Jim's been hard at work, not just building the chicken coop (which is coming along nicely, thanks for asking, and is nearly done) but also on remodeling the guest room.
Here's what it looked like in there before we moved in: a long skinny 8x13' room with baby blue paint and spotty-patterned blue and beige berber carpet on the floor.
The new carpet throughout the walkout basement gave us a good excuse to spruce up the guest room and we decided to give it a new coat of paint. Yep, a new coat of paint, and one leisurely weekend. That's all it needs. New paint. So the guys took down the built-in shelves on one wall of the room so that when we moved the bed back in, it would fit better. That messed up some of the texture on the wall. Hm. That, in turn, meant it needed to be sanded down, but that's okay, we're going to paint anyway.
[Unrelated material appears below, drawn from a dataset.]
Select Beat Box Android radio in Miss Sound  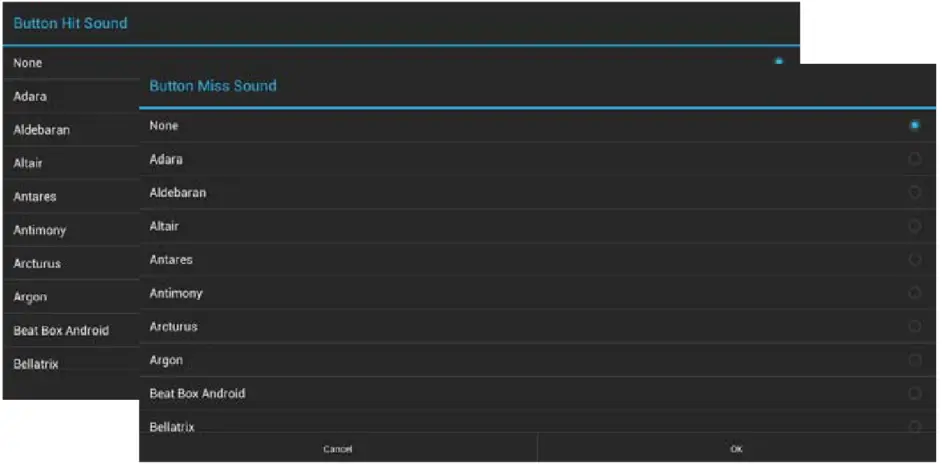coord(914,394)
The bed looks so much better on the wall where the shelves once were that it will be worth sanding down that wall. But that made the wall too smooth and it's going to need some new texture. Drat. Okay, new texture and then new paint.
But y'know, with the bed on that wall where the shelves were, now there isn't much room to open the closet doors. How about just taking out the closet doors? They don't work that well anyway. Yep, that's a good idea. So: new paint, new texture, closet doors out.
But that looks stupid over there, with no closet doors. Just a gaping hole with a clothes rod inside it. The room would look ten thousand times bigger if we just took out the closet door framing, wouldn't it? Yes, indeed. Too bad that also means re-sheet rocking the ceiling AND the three closet walls. That brings us to new paint, new texture, closet completely gone, new sheet rock, new ceiling.
Having taken out the old sheet rock inside the exterior wall, it makes more sense now why that room always seemed a little chilly. There's supposed to be insulation in there. In the whole wall, not just part of it. New paint, new texture, new sheet rock, new ceiling, new insulation.
Without the closet there, the former closet light fixture makes no sense where it is, and there needs to be a better place for the closet light switch, and why is that phone jack in that awkward spot on the wall where there's no place to set a phone? Um, where are we? Oh yeah - new paint, new texture, new sheet rock, new ceiling, new insulation and we should replace the light fixture with track lighting, move the light switch AND the electrical outlet since we're re-rocking anyway, and move the phone jack to the other side of the room.
Shouldn't new paint and new carpet deserve a new quilt for the bed? Naturally. After all, Jim says, it's what Alaskan women DO. They QUILT. Okey dokey. We bought fabric for a new quilt. And once Jim and James got all the sheet rock replaced and textured, now there's the glaring problem of that bent old breaker box panel and phone cable panel. What to do, what to do? The quilt will have a lot of pattern in it so we don't want artwork or the room might look too busy. The panel is too big for readily-available mirrors to cover. And we're used to the midnight sun, but we can't assume our summer guests will have an easy time with it, hence we need to make some blackout curtains to go over the window in there, since I'm already going to be sitting at the sewing machine working on the quilt, right? So let's review the list, shall we? New paint, new texture, new sheet rock, new ceiling, new insulation, replace the light fixture with track lighting, move the light switch and the electrical outlet, move the phone jack to the other side of the room, make a new quilt for the bed, somehow hide the electrical panels and sew up some curtains.
Fast-forward two months.
The paint is a shade of green that reminds us of the Kenai River water on our first trip to Alaska in 2001, and the blackout curtain is the same color. The carpet is a cushy brown plush. The phone jack is near the bed and the track lighting accentuates the word "Relax" over the baker's racks that are filling the space where a dresser or wardrobe will eventually go. The light also accentuates the first three rows of the quilt that will, someday, be finished and go on the bed. In the meantime, it's a wall hanging that covers the electrical panels.
There now, see what a difference a little fresh paint can make?